Jobs:
**a.** Condense the paragraph of the excerpt on divinity and order that begins "You could be forgiven," retaining its main facts.
**b.** In the excerpt on divinity and order, reproduce the passage from "You could be" to "being universal energy?", renaming "God" as "the Creator".
---- Given text
The following is excerpted from The State is Out of Date: We Can Do Better by Gregory Sams, published by Disinformation Books. This is Part 1 of a four-part series. Read Part 2 here.
When it is said that someone is “playing God” the opposite is often the case.
“However you define divinity, we now inhabit a universe in which everything is free to create its own future. God does not work to a predetermined plan, but the Universe itself creates an order through allowing the energetic forces at play to work with the materials to hand.”
When we accuse people of “playing God,” it is usually because they have over-ridden the natural flow of events in order to make things run to a plan they had predetermined. Well, however you wish to define your supreme God character, this doesn’t seem to be the way that He, She, or It goes about things.
You could be forgiven for suspecting that some of the breath-taking wonders of the natural world were planned by a divine being. But the Universe and everything in it was evidently not planned by somebody kind of like us but one heck of a lot smarter—God sitting at the Universal Computer, plotting out all those microbes, molecules, and chromosomes; making peaches soft and iron hard; deciding where the mountains and deserts go, and who the lightning strikes. If you were God, wouldn’t you have better things to do? Wouldn’t you build some handy labor-saving device into the system that made things work out on their own, giving you the time to chill out and enjoy the more important aspects of being universal energy?
However you define divinity, we now inhabit a universe in which everything is free to create its own future. God does not work to a predetermined plan, but the Universe itself creates an order through allowing the energetic forces at play to work with the materials to hand. The science of chaos theory has recognized that when you have a large number of seemingly unconnected events flowing freely, they are more likely to form relationships, a flowing stability, and order than they are to descend into a mess of tangled relationships that don’t work. This looks like a bona fide universal rule, yet for a long time humankind has worked on the principle that order must be deterministically shaped from the chaos; order and stability were created according to either our master plan or our linear interpretation of God’s divine plan. Today’s mainstream God of Christianity, Islam, and Judaism is often perceived to have planned our world in detail, and dictated how we should behave, right down to specifics of hair styles, choice of diet, and types of sex.
--------
---- Entries
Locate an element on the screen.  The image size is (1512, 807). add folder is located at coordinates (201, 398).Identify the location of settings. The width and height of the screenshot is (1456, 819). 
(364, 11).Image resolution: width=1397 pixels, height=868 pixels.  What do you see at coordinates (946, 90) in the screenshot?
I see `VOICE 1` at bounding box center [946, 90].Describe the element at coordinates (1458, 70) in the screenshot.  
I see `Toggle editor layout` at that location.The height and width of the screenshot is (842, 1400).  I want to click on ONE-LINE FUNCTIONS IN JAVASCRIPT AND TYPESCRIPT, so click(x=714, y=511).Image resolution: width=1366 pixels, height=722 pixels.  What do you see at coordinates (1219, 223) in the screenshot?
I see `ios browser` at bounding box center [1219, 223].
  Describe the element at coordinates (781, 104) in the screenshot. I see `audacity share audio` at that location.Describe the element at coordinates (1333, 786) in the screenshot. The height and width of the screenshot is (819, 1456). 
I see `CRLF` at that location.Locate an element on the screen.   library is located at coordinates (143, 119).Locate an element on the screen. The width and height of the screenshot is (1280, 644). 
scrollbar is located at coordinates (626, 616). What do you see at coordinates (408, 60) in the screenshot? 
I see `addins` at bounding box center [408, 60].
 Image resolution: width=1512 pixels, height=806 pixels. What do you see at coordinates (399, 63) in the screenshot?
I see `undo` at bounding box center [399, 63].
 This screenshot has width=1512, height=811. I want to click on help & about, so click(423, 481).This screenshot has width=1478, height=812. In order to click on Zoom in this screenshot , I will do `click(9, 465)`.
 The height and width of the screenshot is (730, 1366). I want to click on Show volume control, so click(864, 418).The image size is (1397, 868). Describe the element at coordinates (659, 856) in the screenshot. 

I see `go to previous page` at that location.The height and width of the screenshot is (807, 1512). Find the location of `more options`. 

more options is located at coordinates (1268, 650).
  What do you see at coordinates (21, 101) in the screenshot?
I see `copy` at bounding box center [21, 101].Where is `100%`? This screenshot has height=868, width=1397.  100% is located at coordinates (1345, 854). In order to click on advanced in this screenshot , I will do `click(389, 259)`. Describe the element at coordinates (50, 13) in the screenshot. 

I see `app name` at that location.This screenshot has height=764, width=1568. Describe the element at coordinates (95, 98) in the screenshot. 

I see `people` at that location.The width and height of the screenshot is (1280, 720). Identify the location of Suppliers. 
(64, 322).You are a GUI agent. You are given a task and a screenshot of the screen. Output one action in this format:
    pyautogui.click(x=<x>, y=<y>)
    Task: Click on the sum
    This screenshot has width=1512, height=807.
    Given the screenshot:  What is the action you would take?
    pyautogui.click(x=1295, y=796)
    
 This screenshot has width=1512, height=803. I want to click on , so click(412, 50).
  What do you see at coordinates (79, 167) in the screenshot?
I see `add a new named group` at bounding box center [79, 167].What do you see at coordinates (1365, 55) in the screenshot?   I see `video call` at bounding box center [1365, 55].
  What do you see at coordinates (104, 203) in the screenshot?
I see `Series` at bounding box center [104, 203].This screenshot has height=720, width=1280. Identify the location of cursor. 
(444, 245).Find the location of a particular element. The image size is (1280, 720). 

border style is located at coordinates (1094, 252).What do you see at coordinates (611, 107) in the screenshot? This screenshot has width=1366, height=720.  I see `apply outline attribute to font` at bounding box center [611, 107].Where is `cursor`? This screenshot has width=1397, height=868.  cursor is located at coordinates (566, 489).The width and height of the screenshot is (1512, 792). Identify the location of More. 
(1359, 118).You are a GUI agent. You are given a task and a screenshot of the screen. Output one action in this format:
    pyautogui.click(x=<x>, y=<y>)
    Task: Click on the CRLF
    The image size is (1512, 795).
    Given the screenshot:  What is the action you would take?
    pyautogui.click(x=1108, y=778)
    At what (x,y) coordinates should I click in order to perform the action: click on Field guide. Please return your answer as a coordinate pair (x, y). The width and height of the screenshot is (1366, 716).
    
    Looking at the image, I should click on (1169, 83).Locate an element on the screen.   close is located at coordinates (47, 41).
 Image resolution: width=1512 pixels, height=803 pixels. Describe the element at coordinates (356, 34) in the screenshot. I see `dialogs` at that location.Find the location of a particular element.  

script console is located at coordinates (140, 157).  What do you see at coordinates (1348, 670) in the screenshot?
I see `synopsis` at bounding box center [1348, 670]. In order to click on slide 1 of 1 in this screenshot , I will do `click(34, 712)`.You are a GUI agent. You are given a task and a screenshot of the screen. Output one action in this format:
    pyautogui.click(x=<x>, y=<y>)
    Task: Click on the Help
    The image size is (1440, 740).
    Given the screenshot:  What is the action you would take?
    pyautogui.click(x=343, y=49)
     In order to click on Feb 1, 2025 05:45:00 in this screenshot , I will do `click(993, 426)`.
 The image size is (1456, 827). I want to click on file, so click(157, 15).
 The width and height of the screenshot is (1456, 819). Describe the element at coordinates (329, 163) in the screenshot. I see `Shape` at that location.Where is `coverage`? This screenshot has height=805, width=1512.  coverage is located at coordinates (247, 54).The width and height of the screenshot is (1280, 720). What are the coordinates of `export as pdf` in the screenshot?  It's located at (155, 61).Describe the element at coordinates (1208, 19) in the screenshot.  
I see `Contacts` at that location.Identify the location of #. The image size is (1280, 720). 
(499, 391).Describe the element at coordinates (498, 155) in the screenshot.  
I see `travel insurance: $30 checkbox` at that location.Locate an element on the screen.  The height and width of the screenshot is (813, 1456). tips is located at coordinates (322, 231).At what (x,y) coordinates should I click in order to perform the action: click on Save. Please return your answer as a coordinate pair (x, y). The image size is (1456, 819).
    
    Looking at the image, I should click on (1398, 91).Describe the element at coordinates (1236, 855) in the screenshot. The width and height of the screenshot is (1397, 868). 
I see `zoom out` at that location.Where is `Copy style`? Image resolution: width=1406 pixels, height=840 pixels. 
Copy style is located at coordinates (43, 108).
--------
Task-by-task answers:
**a.** One might suspect that a divine being planned some of nature's breath-taking wonders. Yet the Universe was evidently not planned by a far smarter version of us: God at the Universal Computer, plotting microbes, molecules, and chromosomes, making peaches soft and iron hard, placing mountains and deserts, and choosing whom lightning strikes. If you were God, wouldn't you have better things to do, and wouldn't you build a labor-saving device into the system so things worked out on their own, leaving you time to enjoy the more important aspects of being universal energy?

**b.**
You could be forgiven for suspecting that some of the breath-taking wonders of the natural world were planned by a divine being. But the Universe and everything in it was evidently not planned by somebody kind of like us but one heck of a lot smarter—the Creator sitting at the Universal Computer, plotting out all those microbes, molecules, and chromosomes; making peaches soft and iron hard; deciding where the mountains and deserts go, and who the lightning strikes. If you were the Creator, wouldn’t you have better things to do? Wouldn’t you build some handy labor-saving device into the system that made things work out on their own, giving you the time to chill out and enjoy the more important aspects of being universal energy?